A tendência em 2022, portanto, é de volumes maiores e diversificação de origens nesse mercado de “créditos podres”. Ao Estado de São Paulo, analistas da Jive, gestora especializada em ativos problemáticos, estimaram que as ofertas devem girar entre R$ 40 bilhões e R$ 60 bilhões. Se confirmado, o ponto médio dessa projeção representará uma alta de 43% na comparação com 2021.
“Os bancos tiveram piora significativa no volume de créditos em atraso desde o fim do ano passado”, explica o sócio da Jive, Guilherme Ferreira. Nos três primeiros meses de 2022, os créditos vencidos entre 90 e 180 dias subiram 12,5% nos cinco maiores bancos, alcançando R$ 28 bilhões.

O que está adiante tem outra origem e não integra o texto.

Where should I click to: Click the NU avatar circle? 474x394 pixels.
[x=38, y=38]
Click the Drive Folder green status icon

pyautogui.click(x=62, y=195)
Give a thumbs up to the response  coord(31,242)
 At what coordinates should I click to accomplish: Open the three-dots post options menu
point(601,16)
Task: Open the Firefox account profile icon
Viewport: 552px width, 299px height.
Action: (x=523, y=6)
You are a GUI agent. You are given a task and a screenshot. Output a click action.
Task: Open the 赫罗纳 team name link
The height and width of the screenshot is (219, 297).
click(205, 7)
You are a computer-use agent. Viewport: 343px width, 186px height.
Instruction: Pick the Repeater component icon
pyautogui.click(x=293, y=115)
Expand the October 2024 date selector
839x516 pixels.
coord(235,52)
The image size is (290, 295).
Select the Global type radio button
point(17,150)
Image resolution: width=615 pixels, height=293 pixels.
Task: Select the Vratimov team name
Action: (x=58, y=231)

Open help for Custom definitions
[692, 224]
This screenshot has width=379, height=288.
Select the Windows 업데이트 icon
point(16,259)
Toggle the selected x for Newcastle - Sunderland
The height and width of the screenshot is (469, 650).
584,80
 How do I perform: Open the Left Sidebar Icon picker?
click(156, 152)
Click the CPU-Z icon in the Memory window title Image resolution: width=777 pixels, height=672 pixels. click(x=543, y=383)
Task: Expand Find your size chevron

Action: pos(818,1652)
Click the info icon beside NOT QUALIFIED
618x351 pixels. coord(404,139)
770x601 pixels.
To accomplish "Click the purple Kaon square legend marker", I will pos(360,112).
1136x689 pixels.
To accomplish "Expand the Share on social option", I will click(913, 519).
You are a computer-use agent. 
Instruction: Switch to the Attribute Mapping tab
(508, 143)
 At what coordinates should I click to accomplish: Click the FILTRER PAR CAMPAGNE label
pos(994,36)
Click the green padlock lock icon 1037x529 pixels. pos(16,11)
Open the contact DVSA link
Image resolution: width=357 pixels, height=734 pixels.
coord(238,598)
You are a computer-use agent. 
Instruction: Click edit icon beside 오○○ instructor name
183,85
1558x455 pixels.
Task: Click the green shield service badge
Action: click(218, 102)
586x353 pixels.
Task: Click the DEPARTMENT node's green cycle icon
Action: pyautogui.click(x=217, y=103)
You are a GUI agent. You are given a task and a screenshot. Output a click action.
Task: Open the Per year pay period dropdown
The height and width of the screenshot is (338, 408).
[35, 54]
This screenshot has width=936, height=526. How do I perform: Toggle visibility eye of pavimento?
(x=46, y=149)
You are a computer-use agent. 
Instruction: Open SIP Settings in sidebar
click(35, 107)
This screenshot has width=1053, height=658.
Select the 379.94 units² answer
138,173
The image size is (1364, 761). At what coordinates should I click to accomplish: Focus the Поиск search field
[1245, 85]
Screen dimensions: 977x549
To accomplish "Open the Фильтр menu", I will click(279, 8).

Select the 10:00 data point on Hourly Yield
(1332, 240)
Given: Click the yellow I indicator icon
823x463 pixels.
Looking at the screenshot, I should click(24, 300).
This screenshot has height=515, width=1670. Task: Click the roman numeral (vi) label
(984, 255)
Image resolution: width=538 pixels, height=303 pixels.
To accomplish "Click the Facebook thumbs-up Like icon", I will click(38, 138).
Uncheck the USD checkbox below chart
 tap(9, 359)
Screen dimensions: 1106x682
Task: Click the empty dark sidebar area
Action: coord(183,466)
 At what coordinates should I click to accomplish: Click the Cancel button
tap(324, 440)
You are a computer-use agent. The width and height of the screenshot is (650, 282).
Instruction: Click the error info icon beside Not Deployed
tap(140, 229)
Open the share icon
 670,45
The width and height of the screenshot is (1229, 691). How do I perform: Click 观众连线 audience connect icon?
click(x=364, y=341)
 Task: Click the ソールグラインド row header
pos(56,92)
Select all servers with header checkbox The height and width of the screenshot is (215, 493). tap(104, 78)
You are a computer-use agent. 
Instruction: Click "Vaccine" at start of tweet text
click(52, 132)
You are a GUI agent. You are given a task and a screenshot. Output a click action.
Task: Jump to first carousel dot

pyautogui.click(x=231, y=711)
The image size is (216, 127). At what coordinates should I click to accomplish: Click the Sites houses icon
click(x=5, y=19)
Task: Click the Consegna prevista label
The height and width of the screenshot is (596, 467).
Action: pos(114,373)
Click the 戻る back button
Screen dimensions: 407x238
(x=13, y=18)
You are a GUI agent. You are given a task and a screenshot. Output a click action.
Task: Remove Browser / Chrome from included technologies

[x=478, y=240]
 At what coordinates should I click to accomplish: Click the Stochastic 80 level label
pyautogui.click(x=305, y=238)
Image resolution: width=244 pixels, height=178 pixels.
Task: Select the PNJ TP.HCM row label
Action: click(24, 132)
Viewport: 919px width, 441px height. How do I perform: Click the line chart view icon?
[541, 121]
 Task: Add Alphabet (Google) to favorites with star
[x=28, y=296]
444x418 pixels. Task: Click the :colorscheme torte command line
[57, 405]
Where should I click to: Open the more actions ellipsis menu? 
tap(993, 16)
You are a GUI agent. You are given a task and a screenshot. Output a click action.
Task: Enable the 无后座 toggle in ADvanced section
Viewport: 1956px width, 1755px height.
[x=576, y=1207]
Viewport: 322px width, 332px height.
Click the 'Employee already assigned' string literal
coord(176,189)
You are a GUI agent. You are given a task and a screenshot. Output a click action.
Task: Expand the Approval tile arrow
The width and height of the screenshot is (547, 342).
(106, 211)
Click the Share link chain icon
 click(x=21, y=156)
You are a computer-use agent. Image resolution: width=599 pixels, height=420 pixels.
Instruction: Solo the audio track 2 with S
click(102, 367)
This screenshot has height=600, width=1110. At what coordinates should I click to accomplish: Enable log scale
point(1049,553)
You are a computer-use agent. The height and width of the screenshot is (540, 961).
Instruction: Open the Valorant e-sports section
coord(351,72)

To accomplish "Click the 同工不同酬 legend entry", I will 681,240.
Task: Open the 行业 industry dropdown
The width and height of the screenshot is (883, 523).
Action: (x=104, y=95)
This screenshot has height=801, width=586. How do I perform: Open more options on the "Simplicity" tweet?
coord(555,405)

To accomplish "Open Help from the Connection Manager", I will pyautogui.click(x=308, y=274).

Fora do universo bancário, Via (dona da Casas Bahia e Ponto), Carrefour, Lojas Marisa, Riachuelo e Pernambucanas também negociaram carteiras vencidas de crédito a pessoa física nos últimos meses. Parte dos créditos vencidos que chegam ao mercado está relacionado aos efeitos da inação do desgoverno Bolsonaro no início da pandemia, que levou ao fechamento do comércio e a demissões de trabalhadores e trabalhadoras.
“Esse mercado começou com os grandes bancos, com dívidas vencidas há quatro ou cinco anos. Depois, vieram as fintechs e as varejistas. Minha percepção é de que são os segmentos que sentiram primeiro o efeito da inadimplência oriunda da pandemia”, diz Eduardo Martins, sócio da MGC Holding, empresa especializada na comercialização dessas carteiras.
Ele acredita que os próximos ofertantes serão as empresas de serviços básicos, como energia, saneamento e telecomunicações. Elas vêm sentindo o peso da inadimplência nas contas de luz, água, internet e TV por assinatura, tanto entre clientes residenciais quanto comerciais e industriais e do setor público. “Acredito que essas ofertas vêm ainda em 2022”, finalizou.